South Georgia’s CEO, it turns out, insists on everyone in Port Stanley calling her Laura. She shares a cluttered room in Port Stanley with her team – plus Missy, the government dog. “What we have here is all the responsibility of government in what looks like a start-up,” she says on a Zoom call. Yet the isolated nature of the south Atlantic has rather captivated her, especially the wildlife – seals, penguins, whales and albatrosses. “The fur seals on the island are extremely territorial, with big teeth, and you need to navigate around them carefully, but the penguins are fine. They look a bit like old ladies stood at a bus stop and not quite approving of you.

 

“The thing I love most about this role is that every day, even if it’s been a tough one, I get home and think we’ve done something genuinely good today.
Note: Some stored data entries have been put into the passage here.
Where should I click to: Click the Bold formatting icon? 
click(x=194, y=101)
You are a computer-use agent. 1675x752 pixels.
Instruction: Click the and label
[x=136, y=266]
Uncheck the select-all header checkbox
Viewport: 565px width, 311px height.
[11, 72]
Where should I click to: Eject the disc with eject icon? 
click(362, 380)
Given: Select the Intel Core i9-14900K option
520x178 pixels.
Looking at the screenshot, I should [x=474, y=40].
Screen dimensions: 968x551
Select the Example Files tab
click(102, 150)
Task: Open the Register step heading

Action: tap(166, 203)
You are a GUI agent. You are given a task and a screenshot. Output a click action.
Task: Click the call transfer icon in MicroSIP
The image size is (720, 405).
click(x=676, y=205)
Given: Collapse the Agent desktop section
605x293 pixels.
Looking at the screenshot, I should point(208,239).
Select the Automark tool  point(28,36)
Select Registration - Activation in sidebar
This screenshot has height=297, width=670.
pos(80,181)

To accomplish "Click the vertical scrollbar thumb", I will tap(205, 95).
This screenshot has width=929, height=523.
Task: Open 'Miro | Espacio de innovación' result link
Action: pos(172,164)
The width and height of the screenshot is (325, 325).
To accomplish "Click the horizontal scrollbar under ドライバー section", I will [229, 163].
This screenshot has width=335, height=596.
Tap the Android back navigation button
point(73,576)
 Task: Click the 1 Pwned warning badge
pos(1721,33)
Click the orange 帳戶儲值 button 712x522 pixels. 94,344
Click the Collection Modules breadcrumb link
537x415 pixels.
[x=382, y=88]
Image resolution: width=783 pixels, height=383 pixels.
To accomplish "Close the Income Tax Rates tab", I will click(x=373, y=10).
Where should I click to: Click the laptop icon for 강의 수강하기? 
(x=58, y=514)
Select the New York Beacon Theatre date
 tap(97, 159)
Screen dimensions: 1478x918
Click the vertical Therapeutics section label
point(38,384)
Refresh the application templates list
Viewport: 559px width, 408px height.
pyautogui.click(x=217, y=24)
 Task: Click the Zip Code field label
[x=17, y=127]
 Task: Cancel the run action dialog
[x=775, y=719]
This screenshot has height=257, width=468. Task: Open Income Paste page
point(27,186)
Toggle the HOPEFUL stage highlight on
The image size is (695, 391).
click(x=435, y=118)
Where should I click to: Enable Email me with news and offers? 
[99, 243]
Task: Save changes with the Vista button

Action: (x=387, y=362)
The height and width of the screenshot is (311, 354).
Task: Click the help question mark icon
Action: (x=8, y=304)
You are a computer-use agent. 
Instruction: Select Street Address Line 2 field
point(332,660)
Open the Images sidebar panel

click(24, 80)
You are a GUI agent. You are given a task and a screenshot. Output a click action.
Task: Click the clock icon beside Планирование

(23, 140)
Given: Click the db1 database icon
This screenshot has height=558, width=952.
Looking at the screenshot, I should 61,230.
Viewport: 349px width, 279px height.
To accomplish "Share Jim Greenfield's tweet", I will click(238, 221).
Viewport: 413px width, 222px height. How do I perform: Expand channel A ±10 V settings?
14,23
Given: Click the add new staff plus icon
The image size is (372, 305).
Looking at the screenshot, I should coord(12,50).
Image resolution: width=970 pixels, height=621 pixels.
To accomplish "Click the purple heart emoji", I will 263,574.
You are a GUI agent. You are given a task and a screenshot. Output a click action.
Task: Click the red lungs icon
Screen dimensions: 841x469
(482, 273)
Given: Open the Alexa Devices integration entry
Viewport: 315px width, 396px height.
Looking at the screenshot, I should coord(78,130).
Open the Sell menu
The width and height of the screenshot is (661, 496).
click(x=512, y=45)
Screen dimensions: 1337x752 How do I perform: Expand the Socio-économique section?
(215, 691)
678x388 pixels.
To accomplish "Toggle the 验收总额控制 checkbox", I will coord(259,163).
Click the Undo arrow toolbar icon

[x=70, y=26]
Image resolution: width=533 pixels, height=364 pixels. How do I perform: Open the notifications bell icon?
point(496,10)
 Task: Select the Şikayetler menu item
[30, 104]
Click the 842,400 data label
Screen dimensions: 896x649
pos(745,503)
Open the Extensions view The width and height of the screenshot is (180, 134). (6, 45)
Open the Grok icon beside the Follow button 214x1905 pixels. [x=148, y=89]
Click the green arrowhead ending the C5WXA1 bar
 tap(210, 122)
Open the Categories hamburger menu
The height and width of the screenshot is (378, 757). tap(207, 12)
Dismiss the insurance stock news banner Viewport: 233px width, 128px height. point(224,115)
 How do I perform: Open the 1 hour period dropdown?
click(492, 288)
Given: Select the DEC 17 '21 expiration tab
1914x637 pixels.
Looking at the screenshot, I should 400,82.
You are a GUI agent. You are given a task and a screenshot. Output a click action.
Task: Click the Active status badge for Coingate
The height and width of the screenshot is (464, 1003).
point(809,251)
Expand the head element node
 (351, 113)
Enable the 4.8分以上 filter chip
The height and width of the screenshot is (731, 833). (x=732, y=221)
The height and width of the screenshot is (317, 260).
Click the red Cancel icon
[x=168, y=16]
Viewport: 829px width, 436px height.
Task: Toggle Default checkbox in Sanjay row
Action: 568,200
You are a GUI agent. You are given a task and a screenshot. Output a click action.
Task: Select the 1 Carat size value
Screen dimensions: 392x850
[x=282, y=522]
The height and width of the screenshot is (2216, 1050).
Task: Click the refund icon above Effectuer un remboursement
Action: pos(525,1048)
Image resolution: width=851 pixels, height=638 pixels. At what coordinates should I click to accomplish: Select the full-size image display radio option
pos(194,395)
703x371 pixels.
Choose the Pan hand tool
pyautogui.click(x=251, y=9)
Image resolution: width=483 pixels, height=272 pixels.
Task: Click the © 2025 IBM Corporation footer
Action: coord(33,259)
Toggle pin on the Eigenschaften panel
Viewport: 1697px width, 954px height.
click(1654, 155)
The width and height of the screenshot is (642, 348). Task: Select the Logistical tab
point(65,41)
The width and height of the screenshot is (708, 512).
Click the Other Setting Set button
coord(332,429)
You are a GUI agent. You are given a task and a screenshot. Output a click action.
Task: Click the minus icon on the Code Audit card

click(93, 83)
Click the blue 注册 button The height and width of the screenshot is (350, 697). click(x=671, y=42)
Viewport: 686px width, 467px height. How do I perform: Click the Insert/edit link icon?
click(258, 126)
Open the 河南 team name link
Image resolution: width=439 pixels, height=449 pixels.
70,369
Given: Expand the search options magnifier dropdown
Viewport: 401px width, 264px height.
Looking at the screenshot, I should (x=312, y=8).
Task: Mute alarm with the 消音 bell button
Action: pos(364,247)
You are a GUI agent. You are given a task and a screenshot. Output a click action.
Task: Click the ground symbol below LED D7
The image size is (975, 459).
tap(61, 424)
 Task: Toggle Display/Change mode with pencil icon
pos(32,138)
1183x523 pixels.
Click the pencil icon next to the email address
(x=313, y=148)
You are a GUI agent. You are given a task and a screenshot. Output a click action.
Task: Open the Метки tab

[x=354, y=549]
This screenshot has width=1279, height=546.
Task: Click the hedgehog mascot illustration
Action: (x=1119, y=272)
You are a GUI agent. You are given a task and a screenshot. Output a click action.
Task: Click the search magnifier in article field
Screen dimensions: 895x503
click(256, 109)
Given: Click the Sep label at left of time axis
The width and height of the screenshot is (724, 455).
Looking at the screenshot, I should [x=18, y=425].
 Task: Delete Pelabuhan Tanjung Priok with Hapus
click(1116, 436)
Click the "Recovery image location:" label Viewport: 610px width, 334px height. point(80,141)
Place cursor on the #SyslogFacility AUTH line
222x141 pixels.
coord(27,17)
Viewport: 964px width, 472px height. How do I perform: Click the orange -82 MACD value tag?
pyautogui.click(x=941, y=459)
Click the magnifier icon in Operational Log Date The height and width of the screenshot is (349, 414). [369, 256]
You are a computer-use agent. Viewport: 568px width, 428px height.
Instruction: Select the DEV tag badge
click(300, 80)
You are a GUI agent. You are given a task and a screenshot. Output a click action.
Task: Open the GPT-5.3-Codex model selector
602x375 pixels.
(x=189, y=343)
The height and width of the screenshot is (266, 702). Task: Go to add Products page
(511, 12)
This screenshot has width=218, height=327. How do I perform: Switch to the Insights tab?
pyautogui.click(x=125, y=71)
My predecessors have made us renowned for overseeing the most sustainable fisheries in the world.”

 

The current weeks mark a poignant moment in the south Atlantic – the 40th anniversary of the Falklands War, which started with Argentina seizing South Georgia, once a whaling and sealing community of as many as 2,000 people.

 

Indeed, tomorrow [April 25] is a public holiday in Laura Sinclair Willis’s realm – Liberation Day, the anniversary of the Royal Navy retaking the island in 1982 as a prelude to recapturing the Falklands, of which SGSSI was at the time a part.

 

It was these events that prompted an apparently squiffy Margaret Thatcher repeatedly to proclaim “Rejoice!” to reporters assembled in Downing Street, 8,000 miles to the north.

 

Even South Georgia’s new leader admits, however, that Liberation Day is an anomaly as public holidays go, since the country doesn’t really have a public to celebrate it.

 

One of the oddest, as-yet unresolved, challenges is a bizarre business involving an aggressive initiative by Russia, which for reasons nobody can understand, is attempting to ban fishing in South Georgia waters.

 

“It’s unprecedented in the 40-year history of the convention governing these matters,” she says. “Never before has a delegation sought to block an established fishery – never mind the highest scoring Marine Stewardship Council-certified toothfish fishery in the world.”

 

“The UK is of the opinion,” she concludes, lapsing into diplomatic-speak, “that the scientific basis used by Russia to take this position is a fundamentally flawed one.”

 

After an interview with Sinclair Willis at home I was invited to a Zoom meeting to ask a few questions of the entire SGSSI government, including the UK-based officers who all happened to be in Port Stanley.

 

OK, so what happens if someone gets a toothache? This turned out to be a serious issue. The British Antarctic Survey team in South Georgia has a doctor trained to deal with some medical emergencies, but it turns out that dental “medivacs” are the most frequent in the Antarctic, so anyone spending time on the islands has to have careful dental checks.

Is there a procedure for if the Argentinians try to invade again?

 

“Because we’re an overseas territory, we don’t have our own defence force, although, of course, we do have British Armed Forces here where we’re based in the Falklands. But then we’re not the Falklands. We’ve got constables on the island, because all the government officers are designated a constable. I think we’d call the Foreign Office on this one.”

 

So what, we asked, would happen if you all wanted to stage a coup and declare independence?

 

There was a moment’s thoughtful silence, followed by this reply from John Clorley, the islands’ director of strategy and policy.

 

“It’s a somewhat unlikely scenario, in which we decide our colleagues in the next office are our colonial occupiers,” he said. “But I suppose you can imagine some time in the future there could be a rogue commissioner who puts up a flag.

 

“It’s not something we’ve discussed at our team meetings. Maybe we should put it on the agenda?”